-- Provided records follows --

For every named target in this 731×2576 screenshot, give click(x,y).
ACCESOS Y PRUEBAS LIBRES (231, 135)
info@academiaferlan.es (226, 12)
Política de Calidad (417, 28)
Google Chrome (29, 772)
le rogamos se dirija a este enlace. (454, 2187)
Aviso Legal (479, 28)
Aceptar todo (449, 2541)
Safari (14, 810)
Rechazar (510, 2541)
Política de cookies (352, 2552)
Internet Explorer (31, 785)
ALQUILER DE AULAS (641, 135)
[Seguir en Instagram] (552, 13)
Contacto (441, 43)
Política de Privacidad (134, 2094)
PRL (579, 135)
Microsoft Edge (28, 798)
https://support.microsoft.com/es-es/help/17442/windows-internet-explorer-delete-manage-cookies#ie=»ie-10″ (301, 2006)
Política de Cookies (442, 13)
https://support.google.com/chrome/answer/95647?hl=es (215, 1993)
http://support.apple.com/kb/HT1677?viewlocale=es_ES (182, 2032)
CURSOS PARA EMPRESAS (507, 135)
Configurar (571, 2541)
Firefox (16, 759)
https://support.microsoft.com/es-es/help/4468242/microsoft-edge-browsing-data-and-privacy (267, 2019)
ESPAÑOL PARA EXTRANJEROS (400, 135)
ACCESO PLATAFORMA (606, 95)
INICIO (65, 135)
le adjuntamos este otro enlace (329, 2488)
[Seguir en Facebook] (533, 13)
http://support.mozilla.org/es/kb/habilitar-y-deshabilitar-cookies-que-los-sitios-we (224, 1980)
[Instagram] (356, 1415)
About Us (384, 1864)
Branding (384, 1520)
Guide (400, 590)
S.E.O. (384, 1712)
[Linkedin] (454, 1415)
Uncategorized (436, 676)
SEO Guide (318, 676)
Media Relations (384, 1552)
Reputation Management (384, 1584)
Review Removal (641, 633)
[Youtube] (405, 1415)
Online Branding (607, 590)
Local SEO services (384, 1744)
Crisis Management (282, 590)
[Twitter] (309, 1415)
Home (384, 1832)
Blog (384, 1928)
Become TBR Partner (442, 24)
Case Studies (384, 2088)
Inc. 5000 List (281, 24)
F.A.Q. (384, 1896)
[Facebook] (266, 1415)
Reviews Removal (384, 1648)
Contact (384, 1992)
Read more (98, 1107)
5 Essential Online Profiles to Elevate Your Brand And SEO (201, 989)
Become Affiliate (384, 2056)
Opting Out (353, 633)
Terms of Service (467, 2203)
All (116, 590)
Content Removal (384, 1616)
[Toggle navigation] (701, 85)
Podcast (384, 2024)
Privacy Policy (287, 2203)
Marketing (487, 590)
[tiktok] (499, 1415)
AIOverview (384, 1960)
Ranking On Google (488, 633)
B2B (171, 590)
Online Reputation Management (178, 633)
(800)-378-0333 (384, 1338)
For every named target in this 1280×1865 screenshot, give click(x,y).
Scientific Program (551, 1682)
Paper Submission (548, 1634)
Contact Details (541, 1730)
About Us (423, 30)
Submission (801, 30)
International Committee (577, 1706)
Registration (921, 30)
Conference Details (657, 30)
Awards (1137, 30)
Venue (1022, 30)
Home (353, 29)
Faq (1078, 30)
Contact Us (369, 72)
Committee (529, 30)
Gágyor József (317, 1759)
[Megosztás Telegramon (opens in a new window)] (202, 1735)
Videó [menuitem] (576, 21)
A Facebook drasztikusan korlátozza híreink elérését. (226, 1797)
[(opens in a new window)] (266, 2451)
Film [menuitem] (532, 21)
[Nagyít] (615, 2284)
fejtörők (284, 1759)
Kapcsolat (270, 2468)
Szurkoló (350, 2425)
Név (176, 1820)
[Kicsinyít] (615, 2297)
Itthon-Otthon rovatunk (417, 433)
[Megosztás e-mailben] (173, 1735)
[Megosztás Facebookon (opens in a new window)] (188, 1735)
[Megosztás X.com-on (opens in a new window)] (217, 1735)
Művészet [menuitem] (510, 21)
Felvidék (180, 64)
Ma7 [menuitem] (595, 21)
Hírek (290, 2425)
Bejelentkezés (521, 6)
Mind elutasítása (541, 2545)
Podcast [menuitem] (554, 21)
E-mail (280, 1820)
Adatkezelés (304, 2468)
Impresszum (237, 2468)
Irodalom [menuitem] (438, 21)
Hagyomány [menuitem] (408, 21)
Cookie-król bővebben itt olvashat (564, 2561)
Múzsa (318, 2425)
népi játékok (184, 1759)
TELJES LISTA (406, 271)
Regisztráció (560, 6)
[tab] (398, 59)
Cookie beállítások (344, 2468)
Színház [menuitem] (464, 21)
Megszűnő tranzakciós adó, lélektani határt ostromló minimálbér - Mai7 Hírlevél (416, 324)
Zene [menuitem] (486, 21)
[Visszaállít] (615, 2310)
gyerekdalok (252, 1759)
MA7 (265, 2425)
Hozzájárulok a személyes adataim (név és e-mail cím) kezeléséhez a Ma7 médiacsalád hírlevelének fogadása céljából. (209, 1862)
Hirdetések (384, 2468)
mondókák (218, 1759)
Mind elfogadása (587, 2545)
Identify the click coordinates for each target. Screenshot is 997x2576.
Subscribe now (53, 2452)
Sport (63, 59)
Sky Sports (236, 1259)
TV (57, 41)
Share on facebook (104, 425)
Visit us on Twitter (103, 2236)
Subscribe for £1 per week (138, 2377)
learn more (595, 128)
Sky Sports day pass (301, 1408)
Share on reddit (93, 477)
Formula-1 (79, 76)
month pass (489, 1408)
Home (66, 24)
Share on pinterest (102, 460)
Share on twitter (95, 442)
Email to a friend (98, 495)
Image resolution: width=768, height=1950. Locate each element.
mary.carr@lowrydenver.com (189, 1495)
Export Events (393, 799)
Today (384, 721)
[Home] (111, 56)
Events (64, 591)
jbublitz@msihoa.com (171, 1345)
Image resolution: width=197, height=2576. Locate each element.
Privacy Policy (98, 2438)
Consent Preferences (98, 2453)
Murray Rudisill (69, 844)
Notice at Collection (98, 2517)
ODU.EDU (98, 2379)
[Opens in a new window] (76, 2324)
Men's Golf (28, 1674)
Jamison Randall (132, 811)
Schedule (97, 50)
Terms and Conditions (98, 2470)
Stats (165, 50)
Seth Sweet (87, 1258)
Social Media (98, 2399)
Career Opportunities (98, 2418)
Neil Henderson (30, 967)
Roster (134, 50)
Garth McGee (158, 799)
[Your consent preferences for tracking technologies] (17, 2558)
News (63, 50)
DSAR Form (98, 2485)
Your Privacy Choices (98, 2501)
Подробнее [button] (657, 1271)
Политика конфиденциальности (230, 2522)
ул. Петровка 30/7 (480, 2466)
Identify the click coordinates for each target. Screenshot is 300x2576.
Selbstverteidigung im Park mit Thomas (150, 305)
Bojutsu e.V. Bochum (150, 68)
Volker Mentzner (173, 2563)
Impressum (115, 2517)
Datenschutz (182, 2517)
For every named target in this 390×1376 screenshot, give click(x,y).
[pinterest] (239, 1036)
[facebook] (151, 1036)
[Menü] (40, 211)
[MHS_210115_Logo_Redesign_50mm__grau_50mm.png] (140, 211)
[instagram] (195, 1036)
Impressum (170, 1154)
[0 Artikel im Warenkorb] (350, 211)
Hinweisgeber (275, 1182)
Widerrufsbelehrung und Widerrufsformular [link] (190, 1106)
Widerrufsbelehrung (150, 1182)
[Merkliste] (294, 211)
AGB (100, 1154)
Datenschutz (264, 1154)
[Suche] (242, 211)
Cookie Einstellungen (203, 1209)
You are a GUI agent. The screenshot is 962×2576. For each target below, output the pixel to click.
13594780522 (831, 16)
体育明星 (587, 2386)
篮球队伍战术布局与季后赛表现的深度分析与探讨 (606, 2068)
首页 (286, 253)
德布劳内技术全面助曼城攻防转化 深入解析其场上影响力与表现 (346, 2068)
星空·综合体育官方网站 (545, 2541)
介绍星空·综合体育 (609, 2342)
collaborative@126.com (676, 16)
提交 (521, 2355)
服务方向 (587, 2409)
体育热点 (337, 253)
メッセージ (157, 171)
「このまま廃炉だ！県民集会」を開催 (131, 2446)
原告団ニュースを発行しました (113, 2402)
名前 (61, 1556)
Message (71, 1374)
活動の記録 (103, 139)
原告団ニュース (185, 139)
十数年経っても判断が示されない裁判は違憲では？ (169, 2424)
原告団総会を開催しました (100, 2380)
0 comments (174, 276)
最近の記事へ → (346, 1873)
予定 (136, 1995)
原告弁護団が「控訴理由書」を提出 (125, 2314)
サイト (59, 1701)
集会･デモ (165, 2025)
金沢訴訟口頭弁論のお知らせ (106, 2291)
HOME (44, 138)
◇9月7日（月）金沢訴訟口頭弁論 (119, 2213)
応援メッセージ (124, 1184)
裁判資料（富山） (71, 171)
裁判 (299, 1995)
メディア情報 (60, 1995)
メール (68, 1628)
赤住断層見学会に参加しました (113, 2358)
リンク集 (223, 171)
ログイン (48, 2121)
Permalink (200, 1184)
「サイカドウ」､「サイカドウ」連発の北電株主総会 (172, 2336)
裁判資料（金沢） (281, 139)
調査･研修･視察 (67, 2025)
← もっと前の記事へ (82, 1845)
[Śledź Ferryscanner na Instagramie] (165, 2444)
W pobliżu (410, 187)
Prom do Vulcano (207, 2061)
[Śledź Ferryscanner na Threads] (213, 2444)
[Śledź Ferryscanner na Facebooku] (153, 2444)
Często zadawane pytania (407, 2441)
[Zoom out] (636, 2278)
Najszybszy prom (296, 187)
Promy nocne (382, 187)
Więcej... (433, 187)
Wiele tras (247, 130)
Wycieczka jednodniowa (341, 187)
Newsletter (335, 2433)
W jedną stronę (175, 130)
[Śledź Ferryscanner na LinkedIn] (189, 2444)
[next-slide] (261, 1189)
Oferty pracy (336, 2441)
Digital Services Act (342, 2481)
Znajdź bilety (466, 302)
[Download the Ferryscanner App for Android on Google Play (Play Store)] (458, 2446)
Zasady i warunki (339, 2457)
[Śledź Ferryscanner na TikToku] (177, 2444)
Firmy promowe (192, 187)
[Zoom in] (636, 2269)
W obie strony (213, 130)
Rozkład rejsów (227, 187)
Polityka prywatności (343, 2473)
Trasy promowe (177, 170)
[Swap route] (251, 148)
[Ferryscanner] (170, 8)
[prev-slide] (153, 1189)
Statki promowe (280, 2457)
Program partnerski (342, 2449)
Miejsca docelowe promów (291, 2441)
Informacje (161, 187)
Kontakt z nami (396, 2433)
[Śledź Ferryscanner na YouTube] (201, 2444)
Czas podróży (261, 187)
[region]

-- Provided records concluded --

[Your task]:
Please print the material above exactly as it appears, from its first line through the line containing "CURSOS PARA EMPRESAS (507, 135)", inclusive, and stop there.

[Reply to the task]:
For every named target in this 731×2576 screenshot, give click(x,y).
ACCESOS Y PRUEBAS LIBRES (231, 135)
info@academiaferlan.es (226, 12)
Política de Calidad (417, 28)
Google Chrome (29, 772)
le rogamos se dirija a este enlace. (454, 2187)
Aviso Legal (479, 28)
Aceptar todo (449, 2541)
Safari (14, 810)
Rechazar (510, 2541)
Política de cookies (352, 2552)
Internet Explorer (31, 785)
ALQUILER DE AULAS (641, 135)
[Seguir en Instagram] (552, 13)
Contacto (441, 43)
Política de Privacidad (134, 2094)
PRL (579, 135)
Microsoft Edge (28, 798)
https://support.microsoft.com/es-es/help/17442/windows-internet-explorer-delete-manage-cookies#ie=»ie-10″ (301, 2006)
Política de Cookies (442, 13)
https://support.google.com/chrome/answer/95647?hl=es (215, 1993)
http://support.apple.com/kb/HT1677?viewlocale=es_ES (182, 2032)
CURSOS PARA EMPRESAS (507, 135)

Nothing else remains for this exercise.